Gorka Torre a comparu aussi pour sa participation
au transport des panneaux de signalétique en français
près du pont Bizkaia, le 23 février 2023.

Le 23 février 2023, des membres du collectif Herribiltza ont démonté des panneaux de signalétique routière en français, car, selon leurs termes, ces derniers « tuent la langue basque car ils la traitent comme langue de second niveau ». Ils les ont déposés à proximité du Pont Bizkaia à Getxo, choisi symboliquement, car il est reconnu patrimoine culturel commun de l’humanité par l’Unesco, et l’Unesco alerte depuis des années sur la disparition des langues.

Plus d’un an après, le 17 mai 2024, des membres du collectif Herribiltza ont inscrit sur la façade de la sous-préfecture de Baiona “Geldi euskara zapatzea” (Arrêtez d’opprimer la langue basque), message destiné « aux dirigeants de l’État français »1. La réponse ne s’est pas fait attendre, puisque, le jour même, la police est intervenue et a arrêté près de la mairie l’un des militants linguistiques, Gorka Torre.

Le lendemain le sous-préfet a déposé plainte au commissariat. Et, par la suite, Gorka Torre a été convoqué à comparaitre le 10 septembre 2024 au tribunal de Baiona pour sa participation aux deux actions évoquées. N’ayant auparavant pas été autorisé à se défendre en basque à une audience relevant d’une autre affaire pour laquelle il a fait appel, il a, cette fois, envoyé un courrier aux juges de Baiona, daté du 27 aout 2024, pour leur signaler son intention de se défendre en basque et leur demander de lui laisser la possibilité de le faire2.

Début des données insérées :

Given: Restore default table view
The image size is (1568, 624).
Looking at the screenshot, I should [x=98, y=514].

Rassemblement devant le tribunal de Baiona
le jour de l’audience, le 10 septembre 2024.

Cependant, aucune réponse ne lui étant parvenue avant le procès, Gorka Torre a alors décidé de se présenter sans avocat. Mais l’échange n’a pas été particulièrement amène.

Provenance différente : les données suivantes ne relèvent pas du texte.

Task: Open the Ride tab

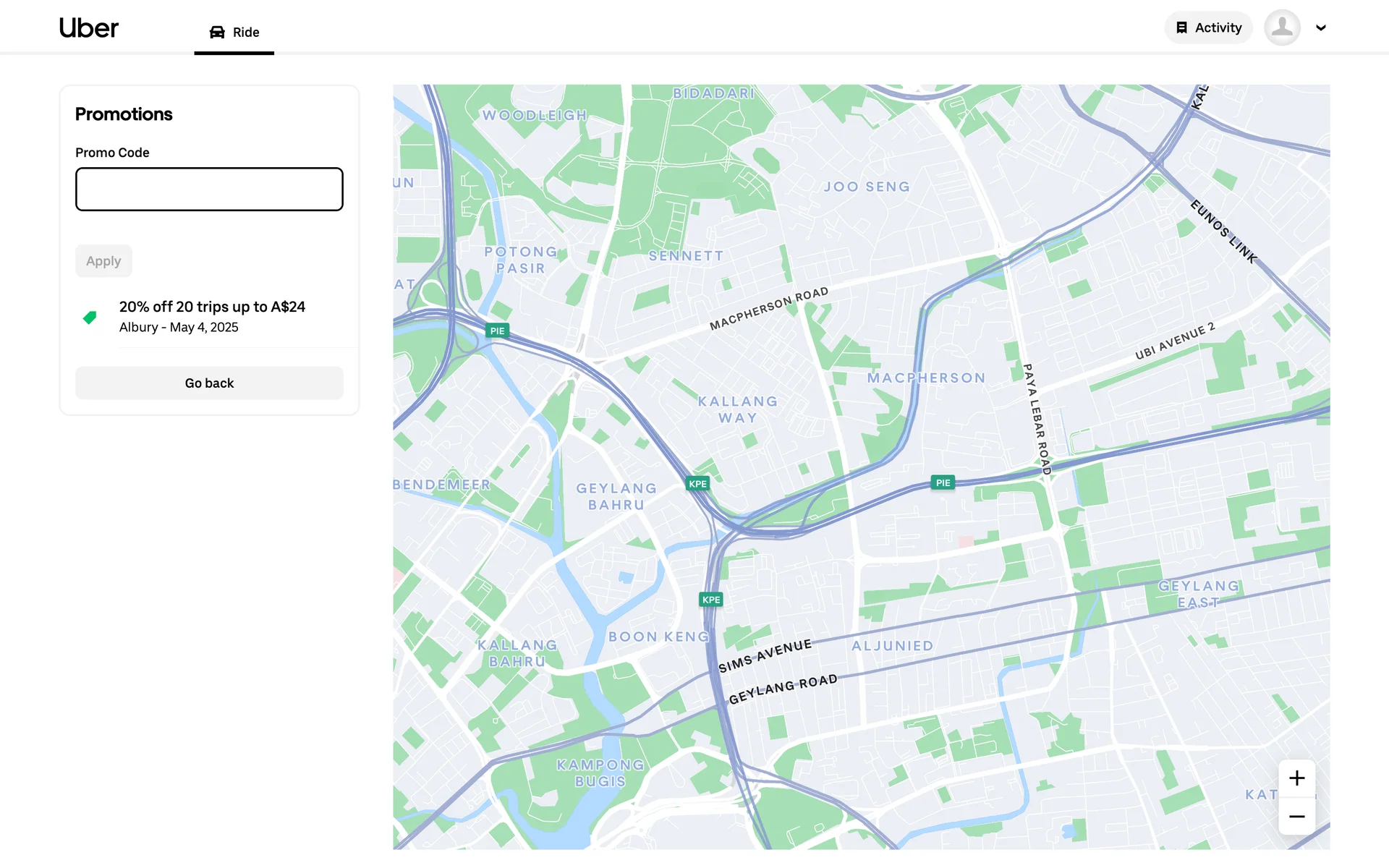Action: [x=234, y=32]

Gorka Torre s’est tout d’abord inquiété de savoir si la juge avait reçu sa lettre. La juge a répondu par la négative, ce qui a valu à la greffière de réagir en faisant savoir que la lettre était bien contenue dans le dossier que la juge avait entre les mains. La juge a alors précisé qu’elle ne l’avait pas lue.

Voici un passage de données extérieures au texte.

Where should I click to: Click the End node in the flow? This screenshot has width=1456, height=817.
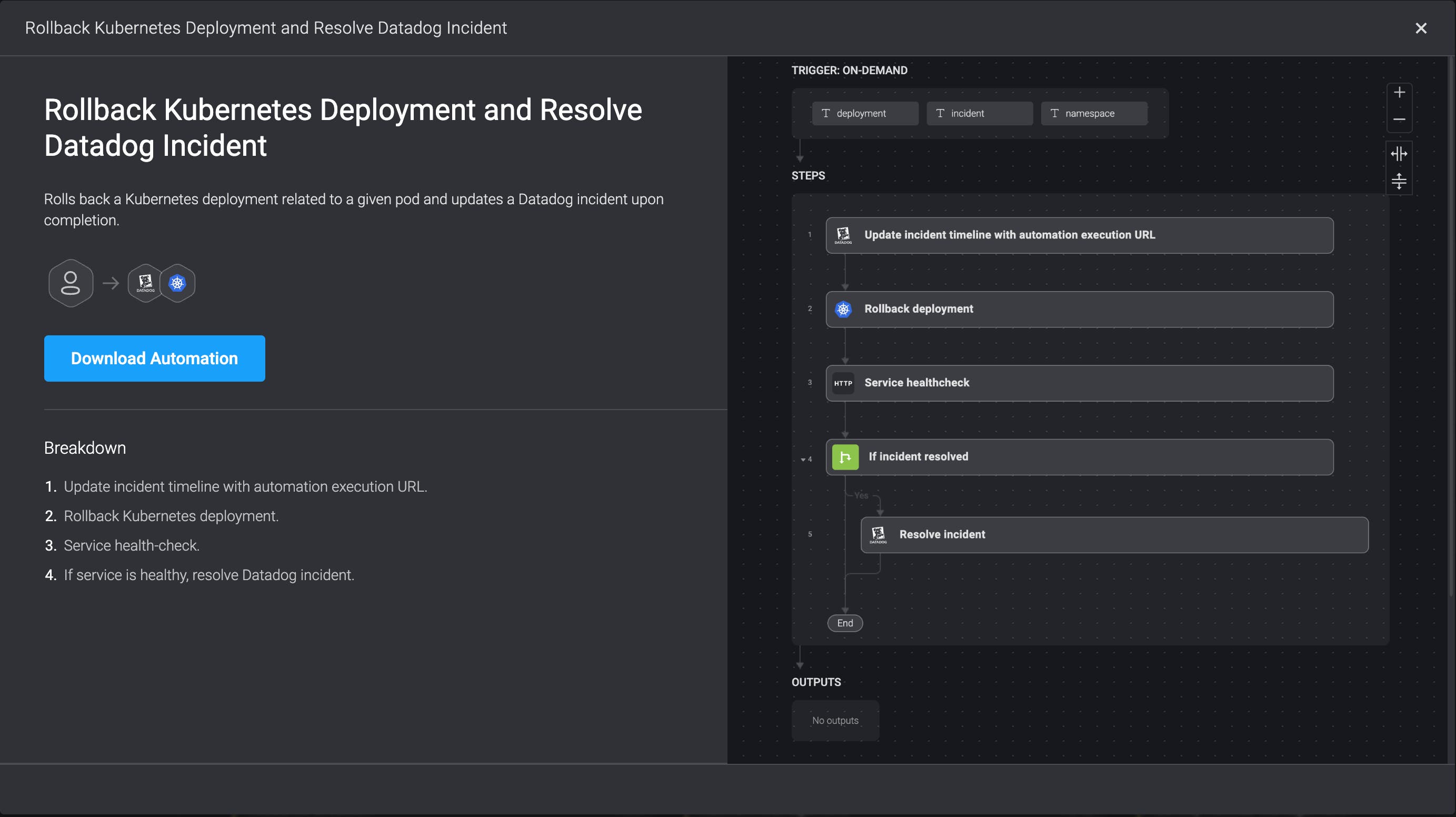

Après s’être interrogée sur les raisons de la demande de Gorka Torre de s’exprimer en basque, la présidente a manifesté qu’elle n’en voyait pas l’utilité : « Cela ne préjudicie pas [à] vos droits »3. Le procureur a abondé en son sens, se prononçant contre l’accès à la demande du mis en cause. Puis, afin d’éviter qu’une réelle discussion sur le sujet ne s’installe, la juge a asséné « qu’il n’est fait droit à interprète que lorsque la personne ne peut s’exprimer en français »4. Mais cette fin de non-recevoir a surtout révélé qu’il n’y avait pas de compréhension possible, puisque c’est précisément cette pratique que Gorka Torre avait entrepris de contester. Il a alors demandé à ce qu’on lui montre quelle loi lui interdisait de s’exprimer en basque. Mais, à défaut de loi, la juge lui a servi une injonction : « Soit vous vous exprimez en français, soit vous gardez le silence »3. Et, comme lors de sa précédente audience, il a quitté les lieux, renonçant ainsi à se défendre.

Pourtant, la légitimité de la demande de Gorka Torre était fondée à plus d’un titre.

Ces arguments, qui auraient pu être invoqués, mais qui n’ont manifestement pas eu l’occasion d’être soulevés, relèvent ainsi de la philosophie, de l’éthique, des principes généraux du droit, du droit français, notamment constitutionnel, et des droits promus par l’Unesco. La demande de Gorka Torre apparait donc raisonnable et fondée en droit. Aussi, le refus qui lui a été opposé de s’exprimer en basque lors de l’audience a, en réalité, préjudicié à des droits, contrairement à ce qu’a affirmé la présidente.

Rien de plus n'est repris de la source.